Venook is a gastrointestinal oncologist who holds the Madden Family Distinguished Professorship in Medical Oncology and Translational Research at UC San Francisco (UCSF). He leads the gastrointestinal oncology program and is the Shorenstein Associate Director for Program Development at the Helen Diller Family Comprehensive Cancer Center (HDFCCC).
Venook is an expert in clinical trial design for gastrointestinal cancers and his research focuses on treating liver tumors with targeted approaches, including infusional chemotherapy and biological agents. Over the course of his career, Venook has shared his expertise in clinical trial methodology and drug development with academic, industry and National Cancer Institute collaborators. He has participated in the design and interpretation of many studies, offering UCSF patients cutting edge care while trying to advance the field, and more than a dozen of those studies have identified new treatment paradigms and treatments for cancer patients.
“I am both gratified and humbled by this wonderful honor, as it is in recognition of years of seeking the balance between caring for patients and trying to advance the field for all,” said Venook. “Cancer care and cancer research require a team approach and this work would not have been possible without our patients and their families, not to mention my talented and dedicated colleagues at UCSF and around the world. But we still have a lot work ahead of us.”
Venook led CALGB/SWOG 80405, a study that explored the optimal combination treatment for patients with advanced colorectal cancer. His analysis of patient outcomes in that study led him to propose that the “sight of origin” of colon cancer made a significant difference in the effectiveness of certain treatments and affected patient survival. This observation of “tumor sidedness” was proven correct and is now a consideration when planning treatment for patients with colon cancer.
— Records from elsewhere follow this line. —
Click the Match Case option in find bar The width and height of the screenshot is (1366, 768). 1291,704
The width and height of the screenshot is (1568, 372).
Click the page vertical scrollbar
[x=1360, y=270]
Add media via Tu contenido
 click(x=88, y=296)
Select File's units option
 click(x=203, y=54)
Venook earned his medical degree at UCSF in 1980. Following an internship at UCSF, he spent two years in the Commissioned Corps of the U.S. Public Health Service. He completed a residency in internal medicine at the University of California, Davis, and a fellowship in hematology and oncology at UCSF.
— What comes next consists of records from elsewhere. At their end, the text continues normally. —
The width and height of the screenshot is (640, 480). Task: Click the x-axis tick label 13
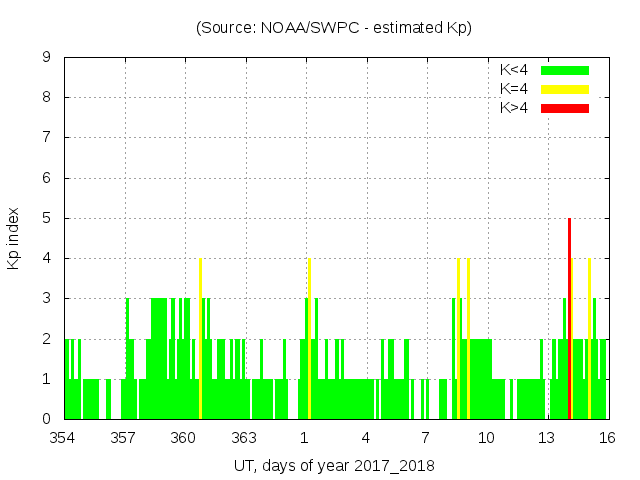pos(546,438)
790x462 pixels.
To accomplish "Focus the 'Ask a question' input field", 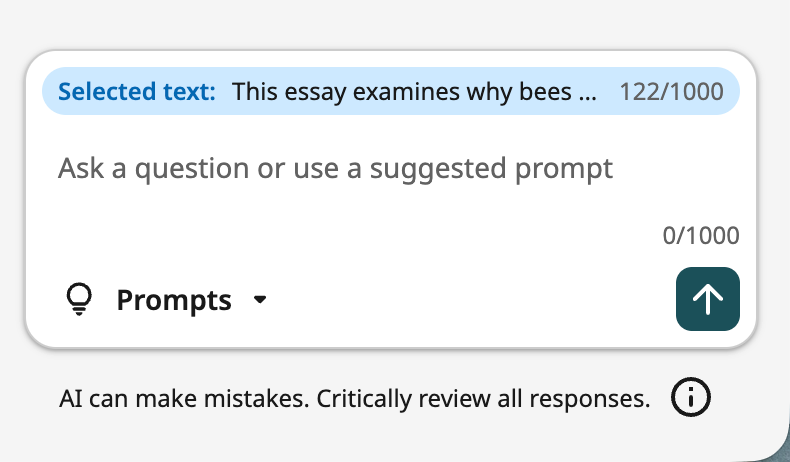I will (x=391, y=186).
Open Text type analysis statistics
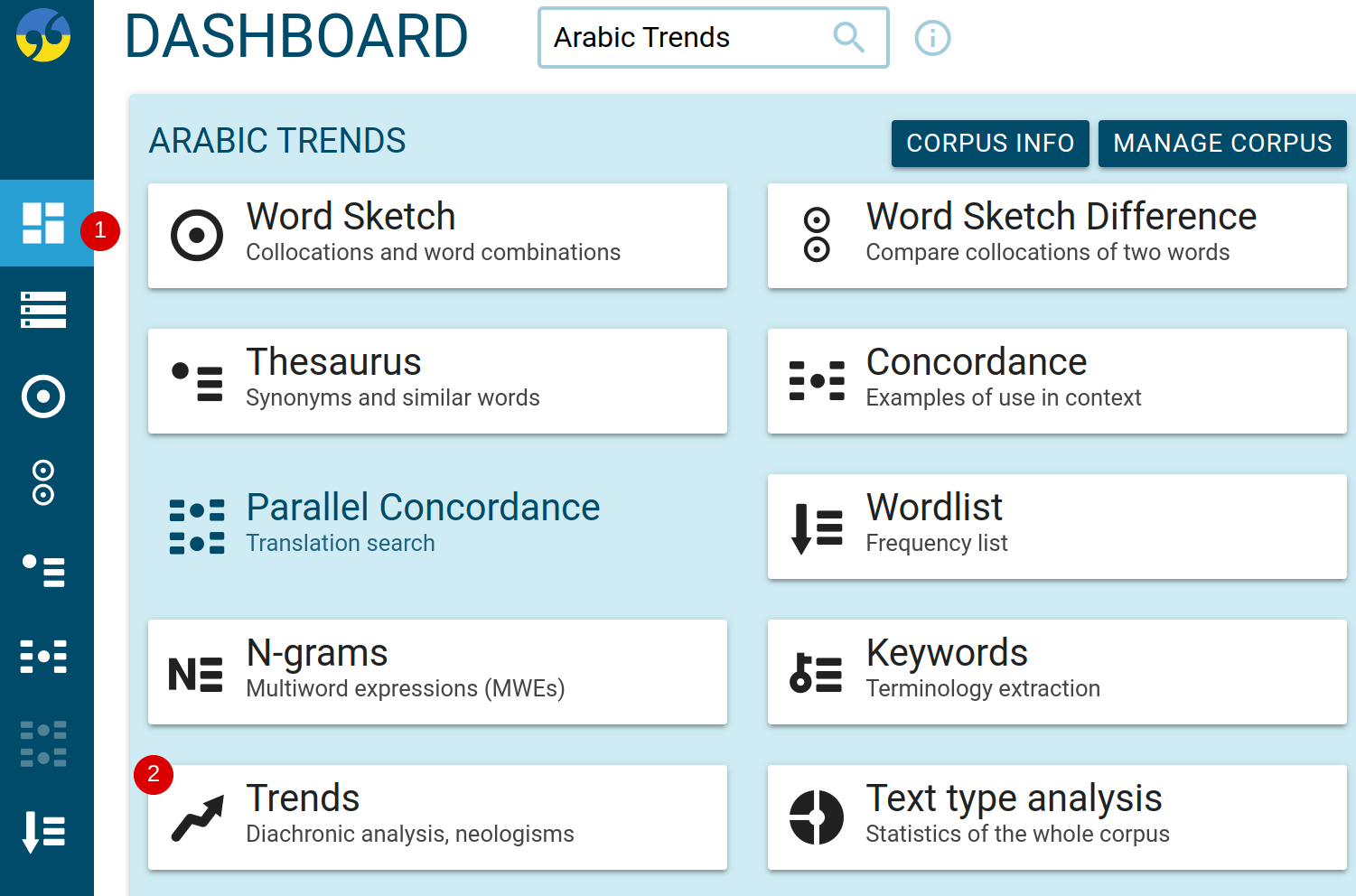The image size is (1356, 896). 1056,816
He was the founding chair of the NCI’s Hepatobiliary Task Force and chaired the Gastrointestinal Cancer Committee of the Alliance for Clinical Trials in Oncology from 2010-2017. He has trained, mentored or co-mentored many of the thought leaders in the GI Oncology field.
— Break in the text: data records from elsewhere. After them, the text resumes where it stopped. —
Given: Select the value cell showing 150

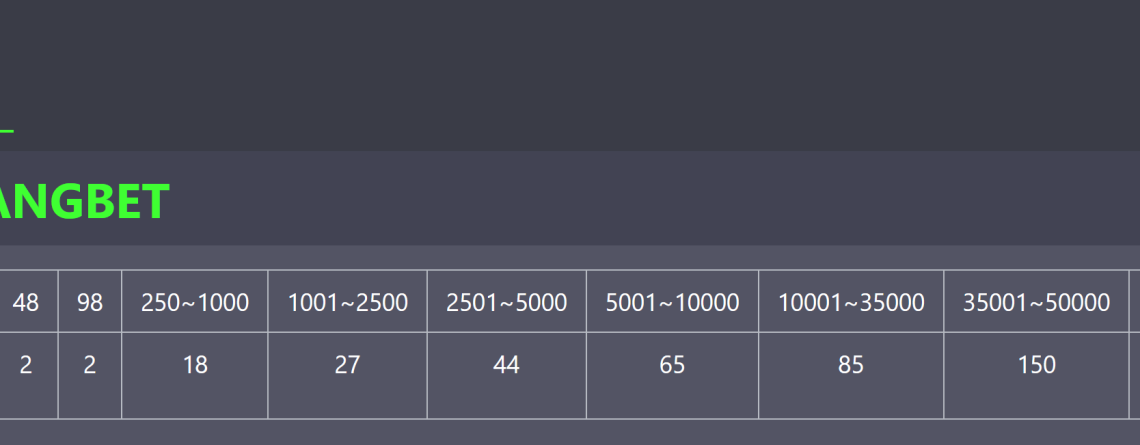Looking at the screenshot, I should pyautogui.click(x=1036, y=376).
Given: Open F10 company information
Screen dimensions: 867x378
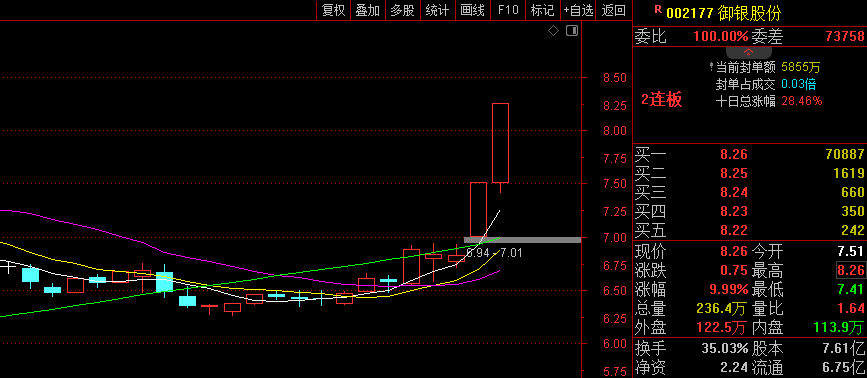Looking at the screenshot, I should 508,10.
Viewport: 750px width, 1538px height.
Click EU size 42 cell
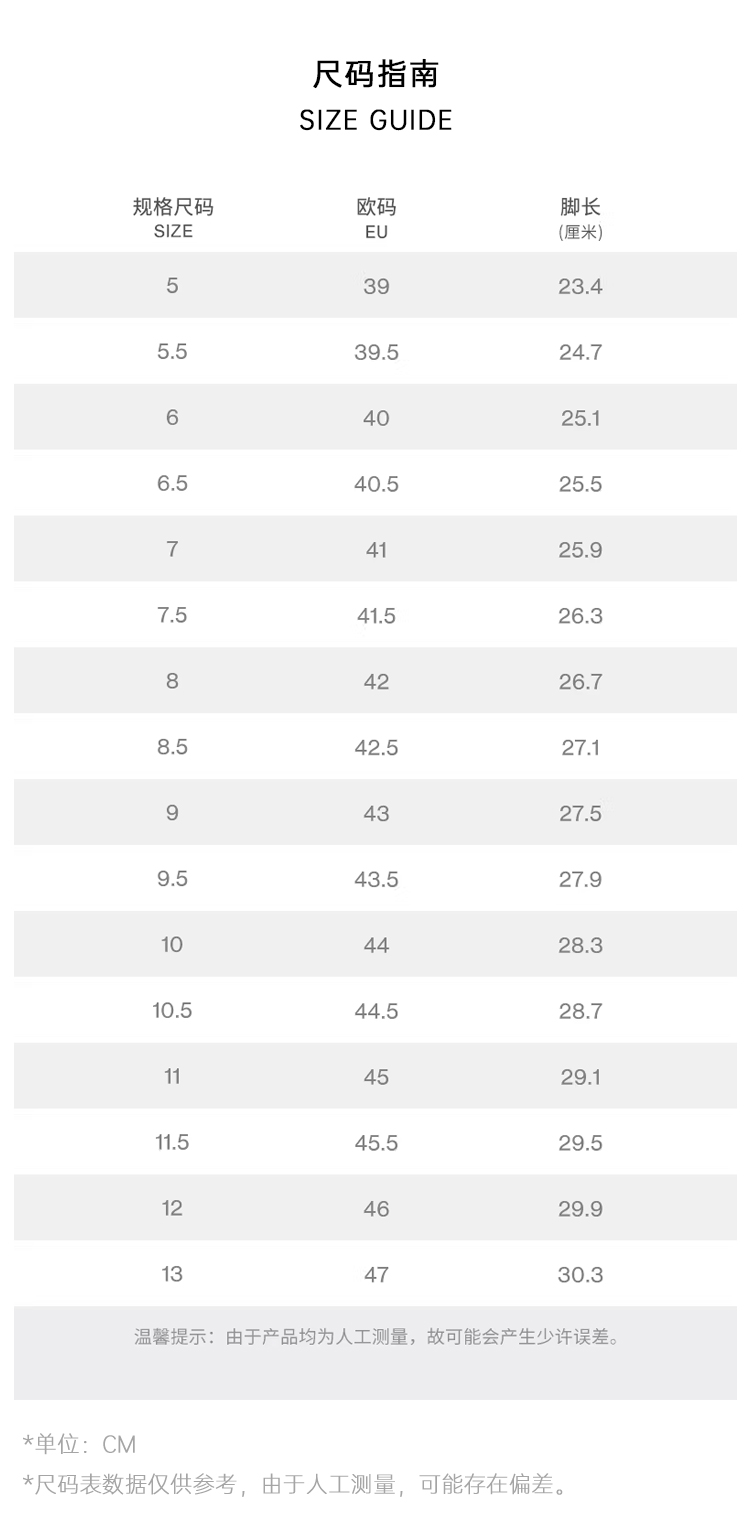click(x=376, y=682)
The Luminary Awards in GI Cancers celebrate highly accomplished individuals for their lifetime achievements in finding cures and improving the lives of those affected by this group of cancers. Through research and advocacy, this year’s winners have dedicated their careers to bettering the GI cancers community.
Venook and his fellow inductees were honored at the annual Luminary Awards reception on Nov. 17 at the Westin Georgetown in Washington, D.C. The awards ceremony was held in conjunction with the 13th Annual Ruesch Center Symposium.
“We are honored to work with The Ruesch Center to celebrate the individuals who have made such remarkable developments in the lives of patients with gastrointestinal cancers,” said Robert M. Goldsmith, vice president, sales of OncLive® at MJH Life Sciences®. “The winners of the 2022 Luminary Awards are very deserving, and we are grateful for their dedication to the field.”